Interview mit Fabian Goldmann (fabik)

„Es ist eben etwas anderes, ob du einen schlechten Text über das Mensa-Essen oder über Neonazis machst.“ – Das sagt der damalige Chefredakteur, Fabian Goldmann (fabik), heute zur Nazi-Kontroverse (hier geht es zum Leitartikel der Ausgabe 100).

unique: Erinnerst du dich noch, wie es dazu kam, dass ihr das Nazi-Interview geführt habt?
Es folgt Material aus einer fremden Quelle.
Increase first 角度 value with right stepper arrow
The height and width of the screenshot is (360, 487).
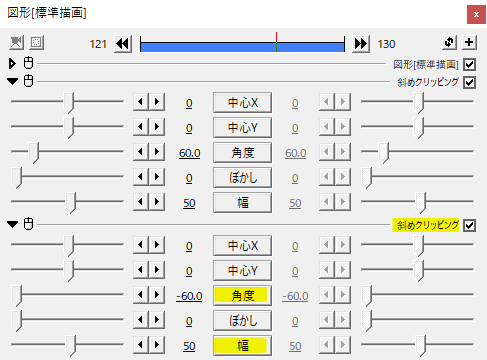[x=157, y=152]
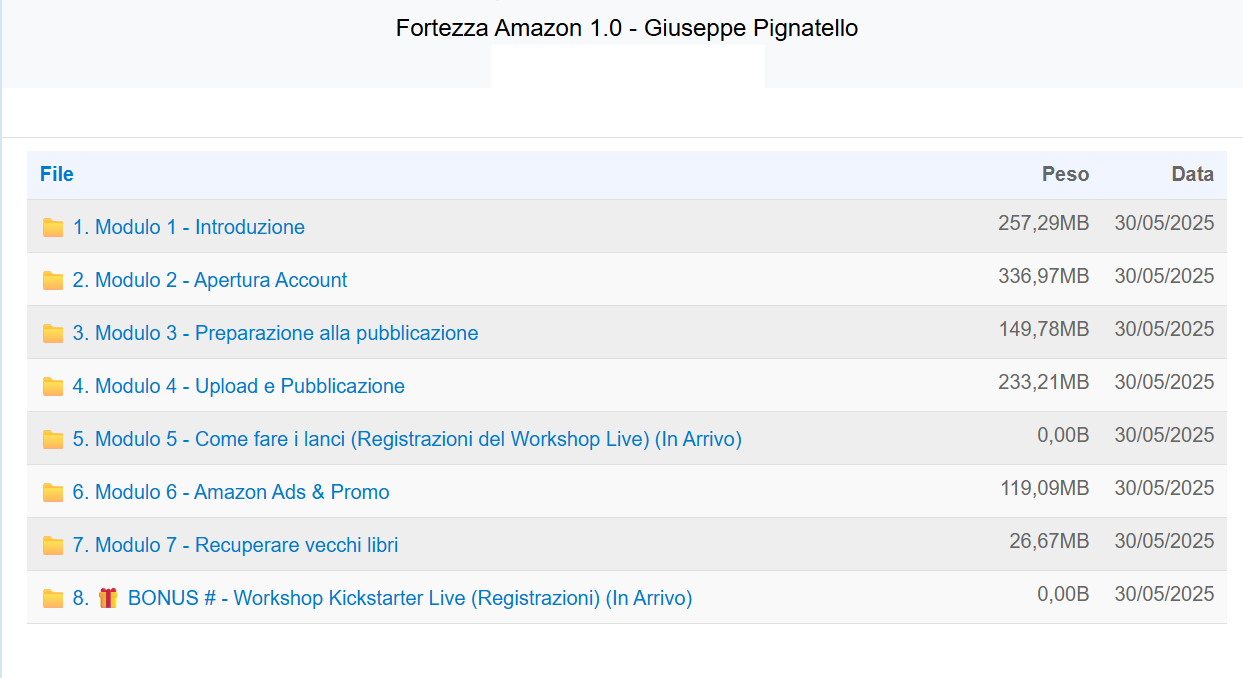Click folder icon for Modulo 7 - Recuperare vecchi libri
The height and width of the screenshot is (678, 1243).
53,545
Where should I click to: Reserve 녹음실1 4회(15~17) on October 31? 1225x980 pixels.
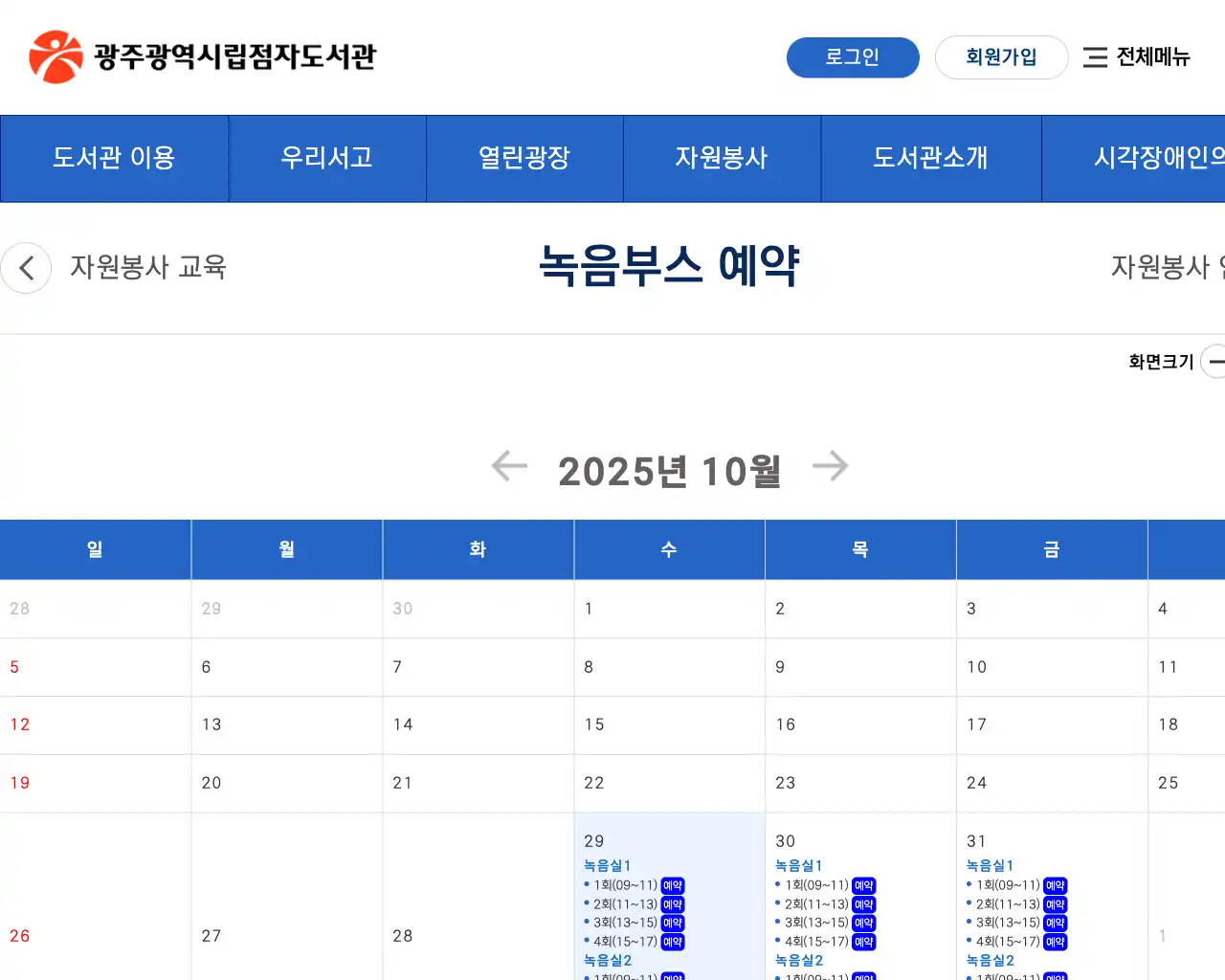coord(1056,942)
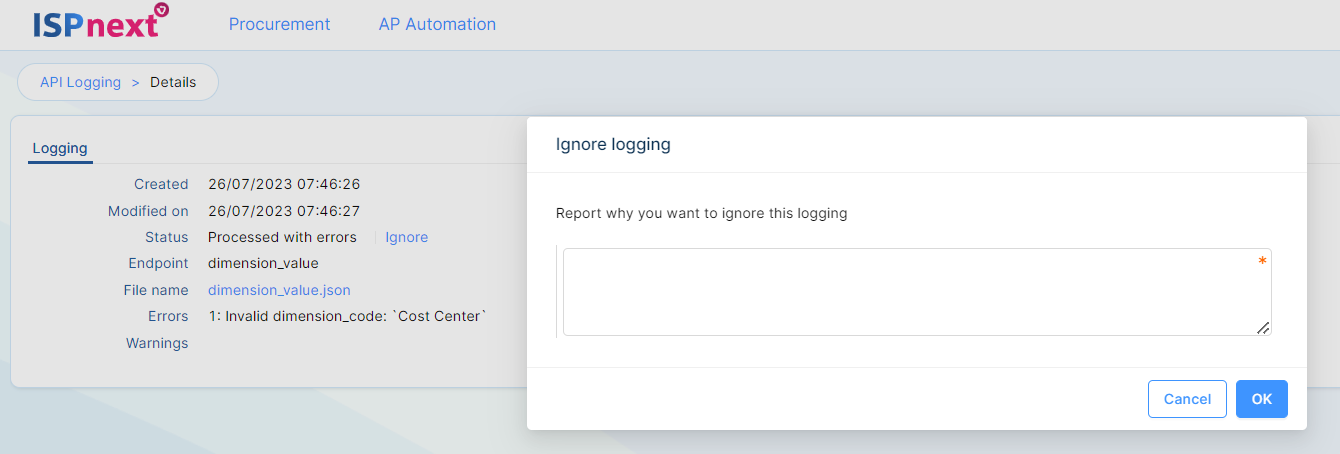
Task: Click the Warnings field label
Action: pos(157,343)
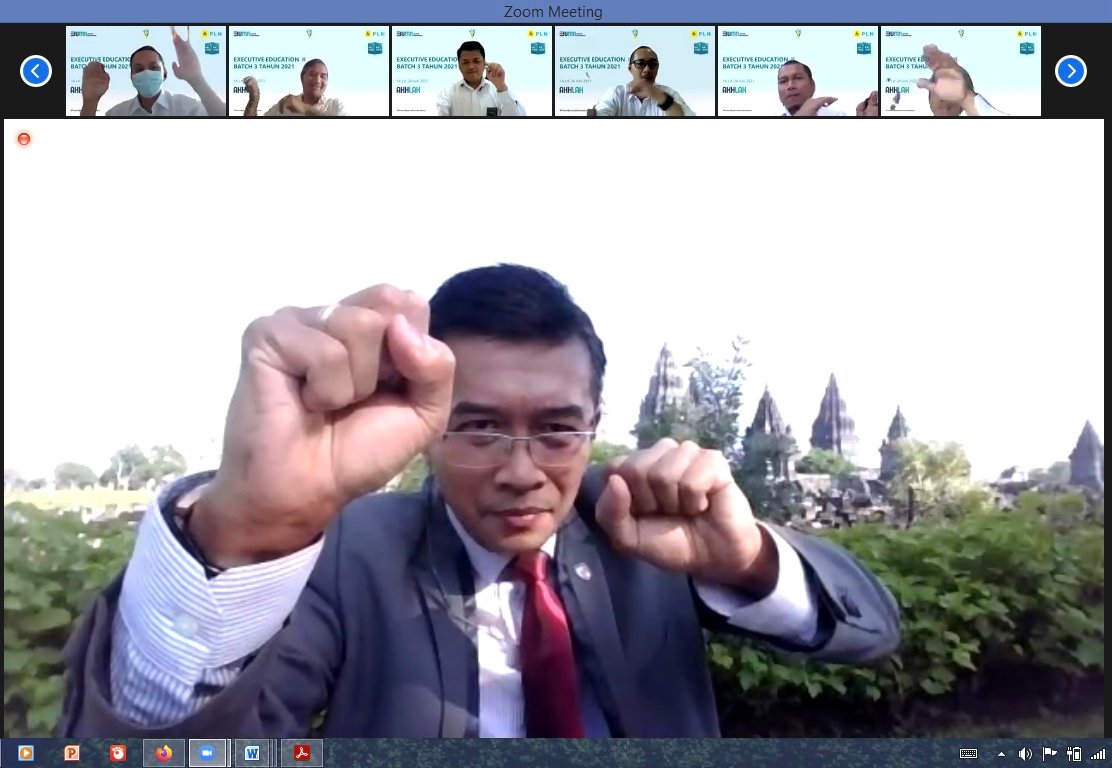
Task: Open network signal status in tray
Action: [1098, 754]
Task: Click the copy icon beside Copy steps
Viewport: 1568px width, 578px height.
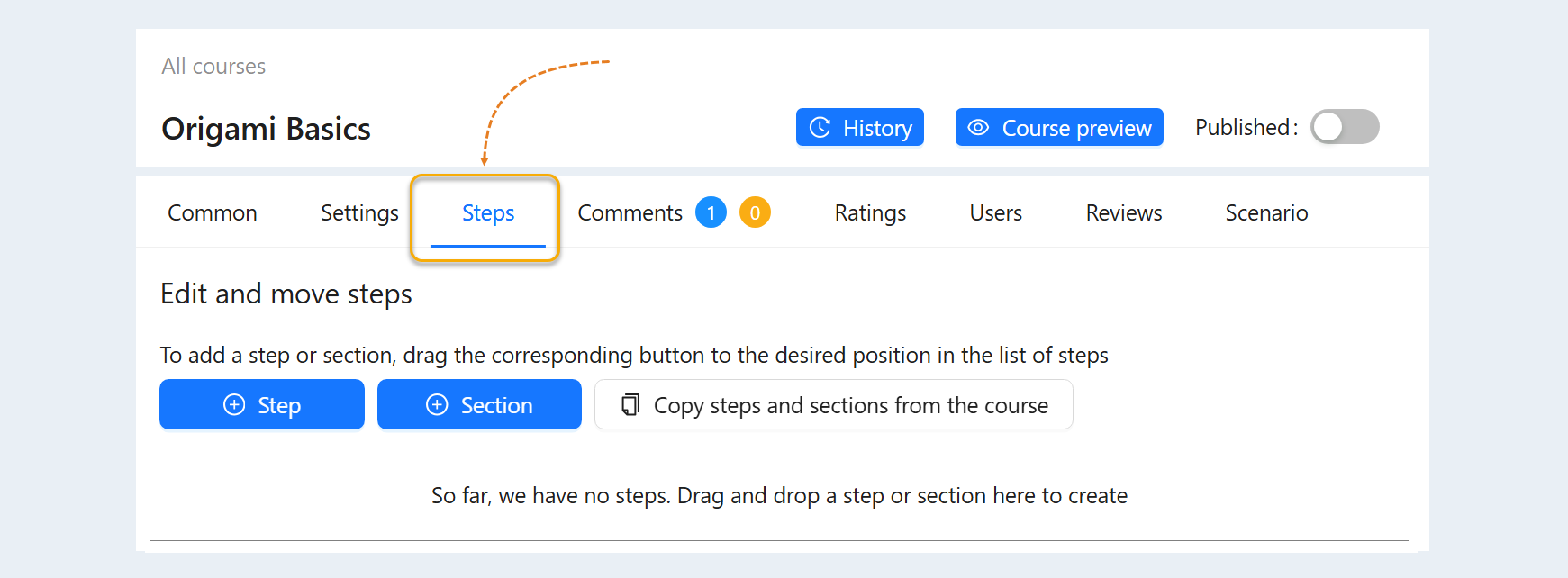Action: click(631, 404)
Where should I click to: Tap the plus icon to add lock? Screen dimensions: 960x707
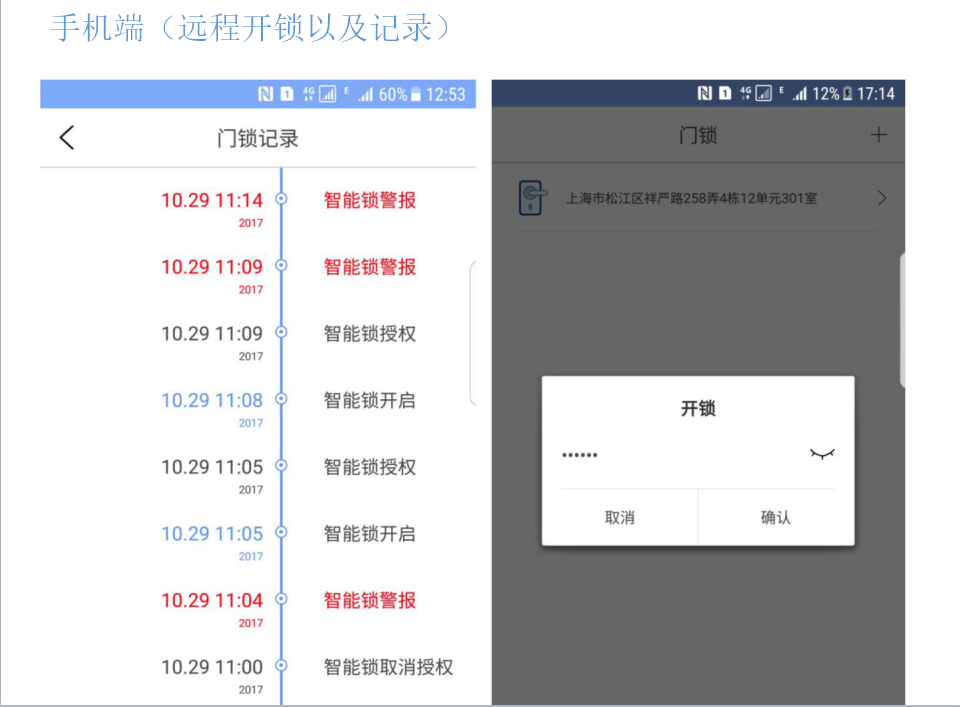click(878, 135)
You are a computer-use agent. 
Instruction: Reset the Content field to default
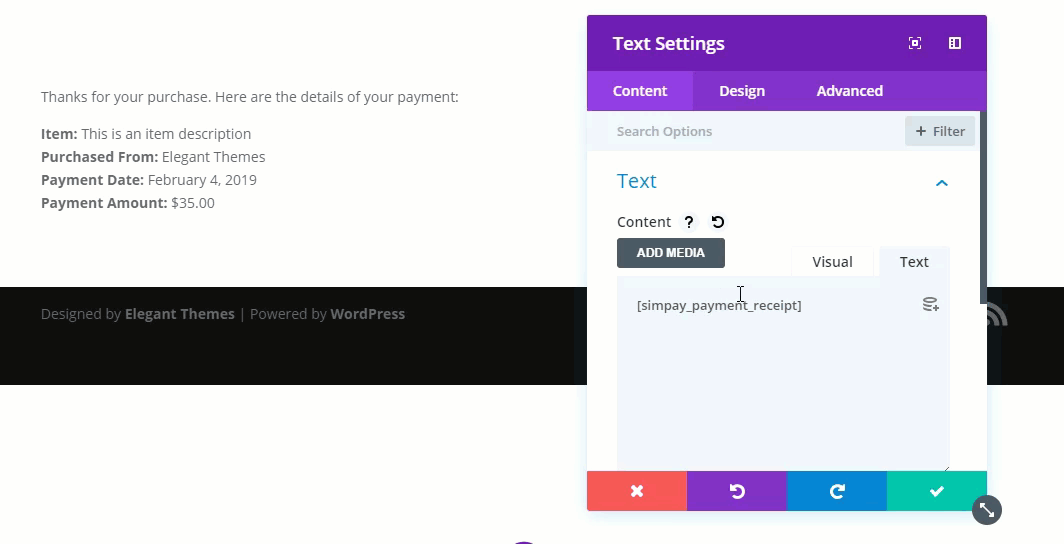718,222
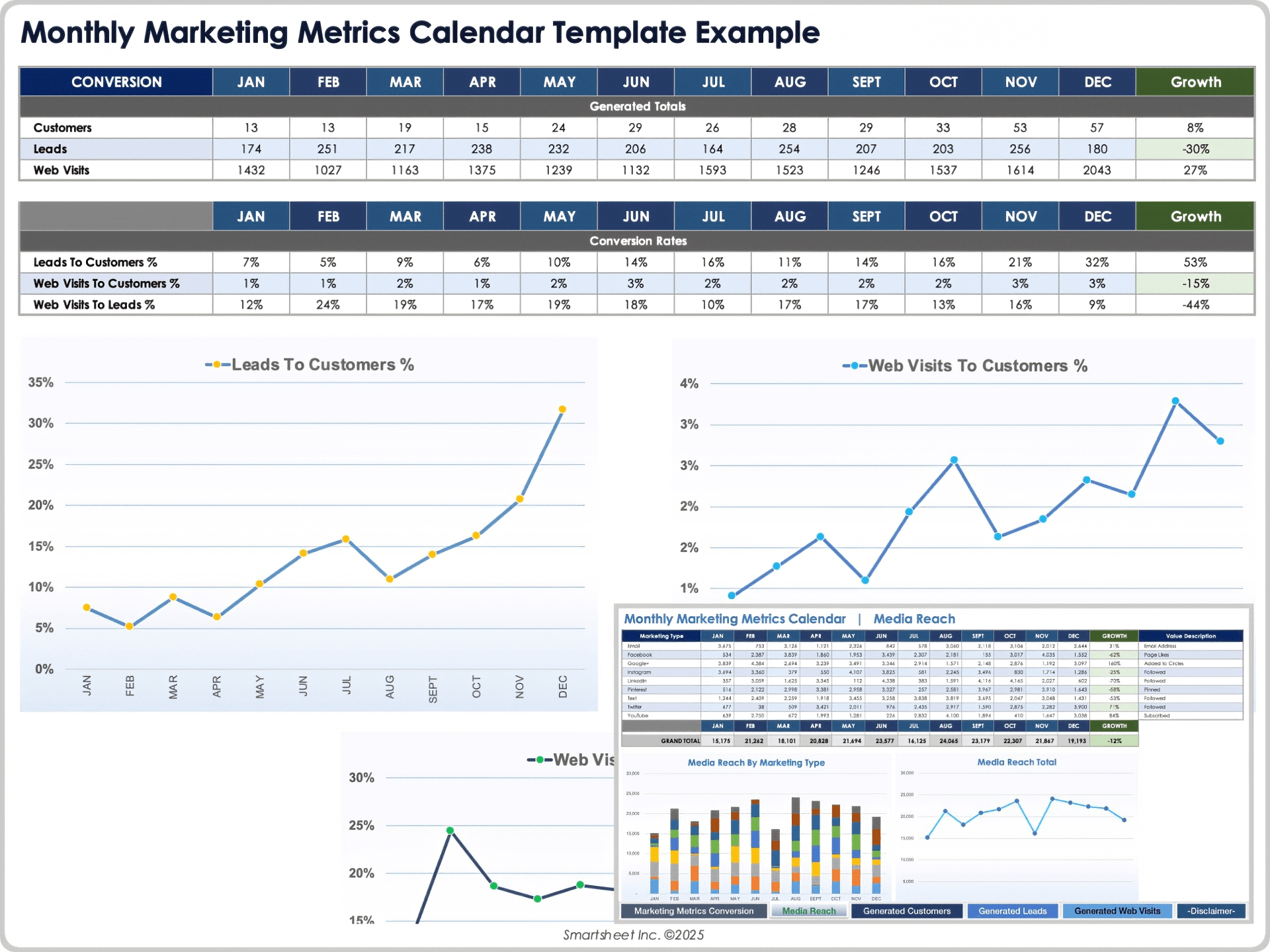The width and height of the screenshot is (1270, 952).
Task: Select the highest point on the Web Visits To Customers chart
Action: [x=1175, y=401]
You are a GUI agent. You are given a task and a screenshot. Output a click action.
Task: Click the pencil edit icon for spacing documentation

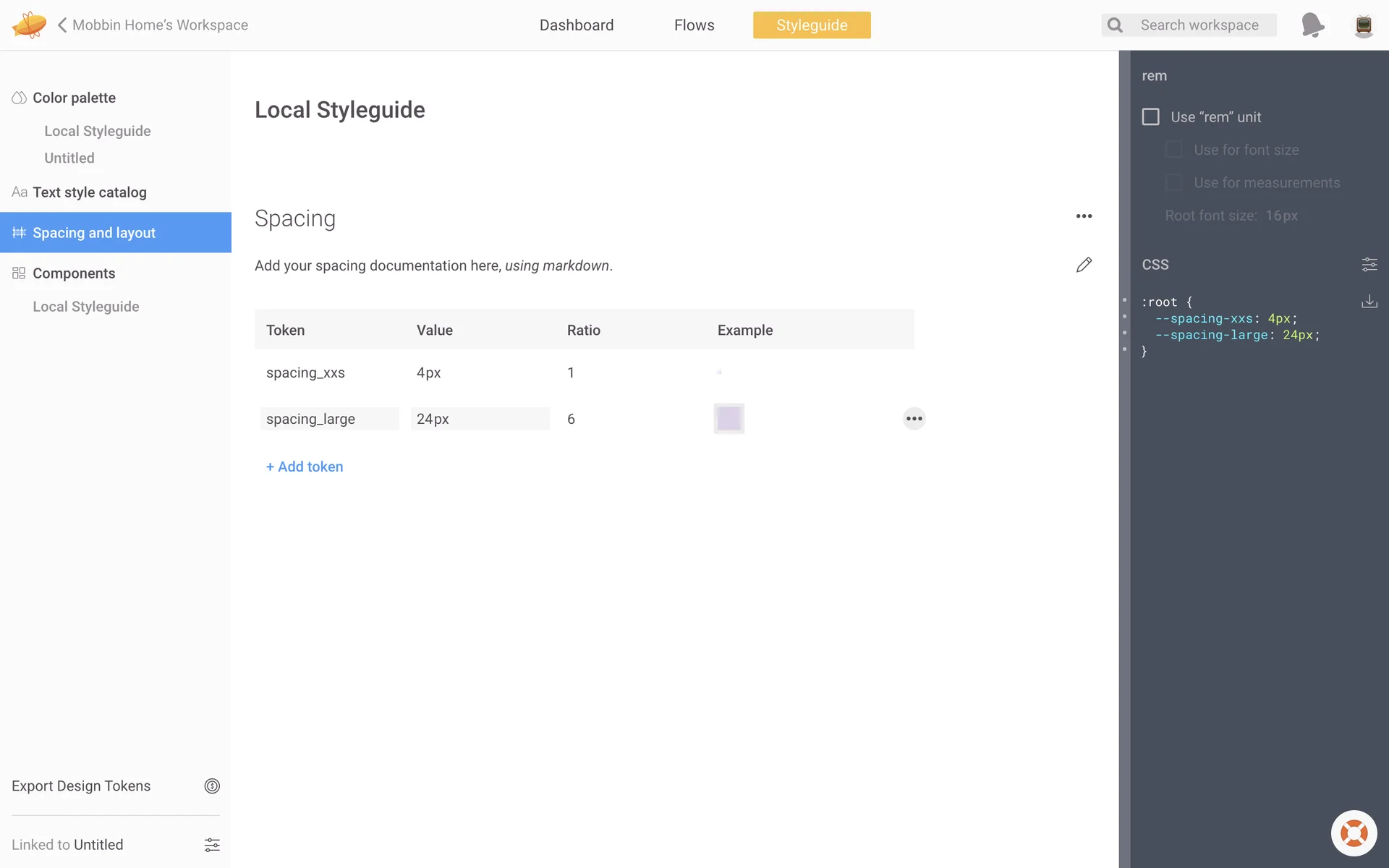[x=1084, y=265]
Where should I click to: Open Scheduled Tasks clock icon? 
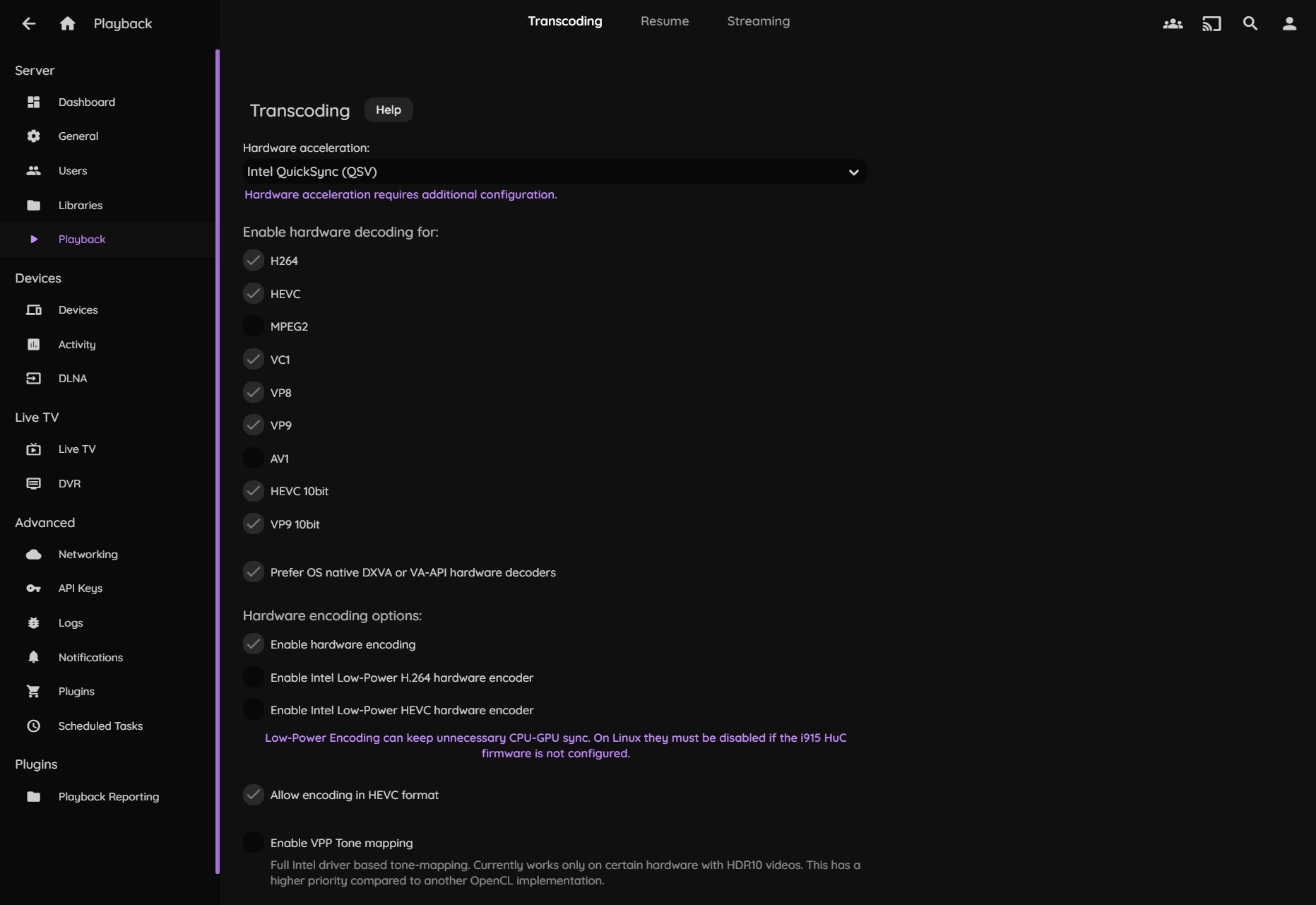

Fabian Goldmann: Wer wann genau die Idee hatte, weiß ich nicht mehr. Aber ich weiß noch, dass wir damals viel darüber nachgedacht haben, wie wir die unique interessanter, relevanter, politischer, auch provokanter machen können. So eine Art Dummy-Magazine mit Jena-Bezug. Dabei entstanden viele gute Sachen. Und auch ein paar richtig schlechte. Das Nazi-Interview gehörte leider zu letzteren.

Inwiefern hat das Interview in den Kontext des Titelthemas „Widerständchen: Jena zwischen Revolution und Resignation“ gepasst?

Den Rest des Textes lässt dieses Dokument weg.